Imagine it’s finals week, you’ve got three tests a day all week, you’re super prepared and ace all of them. You’re running on sugar and caffeine and just a few hours of sleep. Add onto that issues in your personal life. Fighting with your relatives, relationship problems, drama with your friends. Now imagine those finals would help determine whether or not your school would stay open, or whether higher education would be eradicated completely.
That is the life of an activist.
Most of the time, we win individual battles. That’s passing the test.
Sometimes we lose a debate or make a bad argument. That’s failing the test.
Our personal health occasionally gets neglected, and those days we’re most productive are the days when we’ve got caffeine and sugar running through us at near lethal levels.
No sleep. You lay in bed kicking yourself because you worded something wrong and it’s too late to take it back and going over every argument you made tearing it apart so thoroughly that you know that none of your opponents will ever manage to deflate them so much.

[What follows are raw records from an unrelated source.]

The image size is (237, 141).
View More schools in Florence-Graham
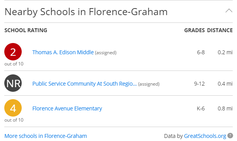coord(46,136)
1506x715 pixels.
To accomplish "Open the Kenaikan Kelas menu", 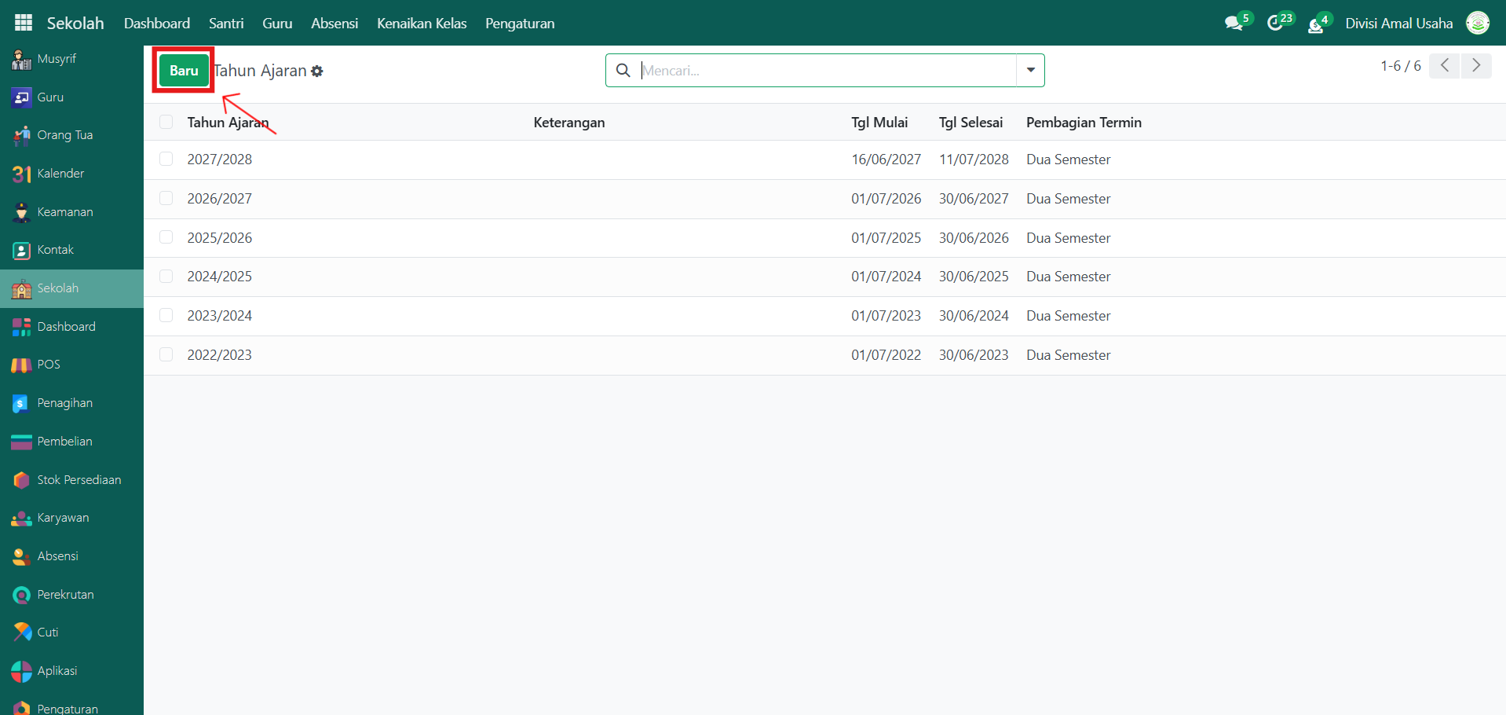I will 422,24.
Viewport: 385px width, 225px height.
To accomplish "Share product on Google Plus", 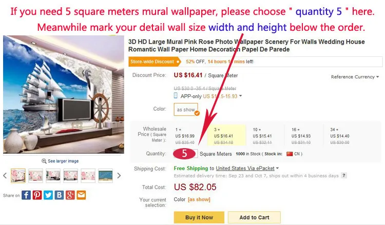I will click(70, 195).
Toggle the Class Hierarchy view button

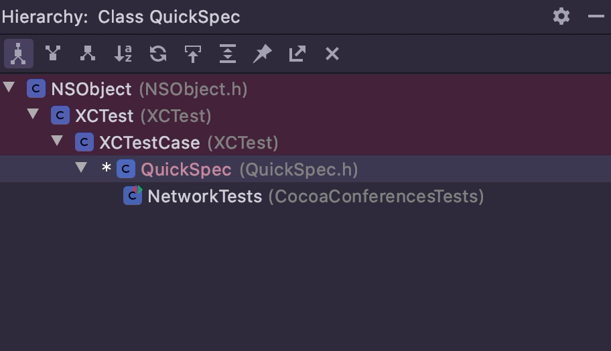(18, 54)
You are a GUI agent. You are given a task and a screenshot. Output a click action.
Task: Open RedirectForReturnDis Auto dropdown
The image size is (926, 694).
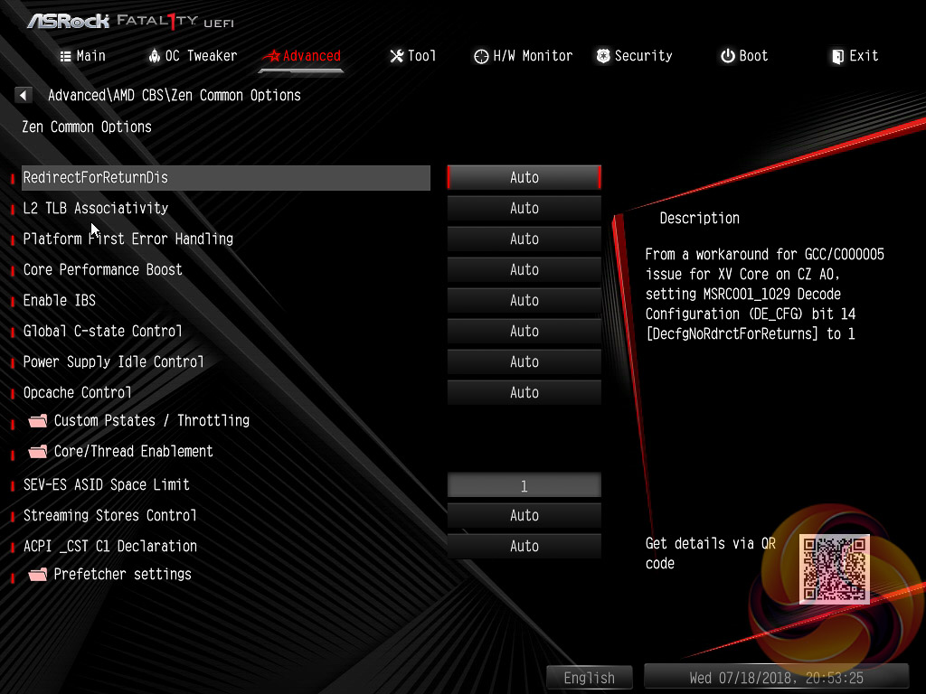524,178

Personal relationships suck when you’re an activist. Not like “eh some people in my life don’t agree with me” sucks. More like “yeah my parents think I’m the devil and my best friend thinks I ought to burn in hell” sucks. When you’re in a relationship, the strain is there. Exceptions happen when there’s someone in your life who legitimizes your cause and love is finding someone who shares your passion.
The stress isn’t just on us. We impact the lives of other people, either by inspiring them to activism or by inspiring changes that impact them. As good as it feels when someone tells us that we’ve done or written something that helped them change their viewpoint for the better, we feel helpless when we dump energy into something and can’t see any direct results.
The important thing to remember is that it’s worth it. If you write a hundred articles, get into a thousand debates, and pass on a dozen books, and one person learns something from it, then you’ve done your job as an activist. If you make one person’s life a little better, it was worth it.
Activism isn’t about causing trouble, it’s about solving problems.
I have a cousin who helped start a charity for childhood cancer research. She gives a lot of her energy to this organization. Her social media is full of awareness memes and event fliers for her group and other groups with similar goals. She goes out of her way to find kids with cancer and try to help their families.
I have a lot of admiration for that. I try to do the same thing with different issues. We have the same goal. We want the world to be better, even if it means we’re tired and upset and running on next to nothing. Even if it means fighting with our families and neglecting our own health.
That’s what activism is for. There aren’t hundreds of thousands of issues. You’re never a “gay rights activist” or a “trans activist” or an “atheist activist” or a “STEM activist” Your goal, and everyone’s goal on some level, is to make the world better than it was when you got here. Focus on that and if you get burnt out, rest with the intent to come back stronger. Your job will never be done.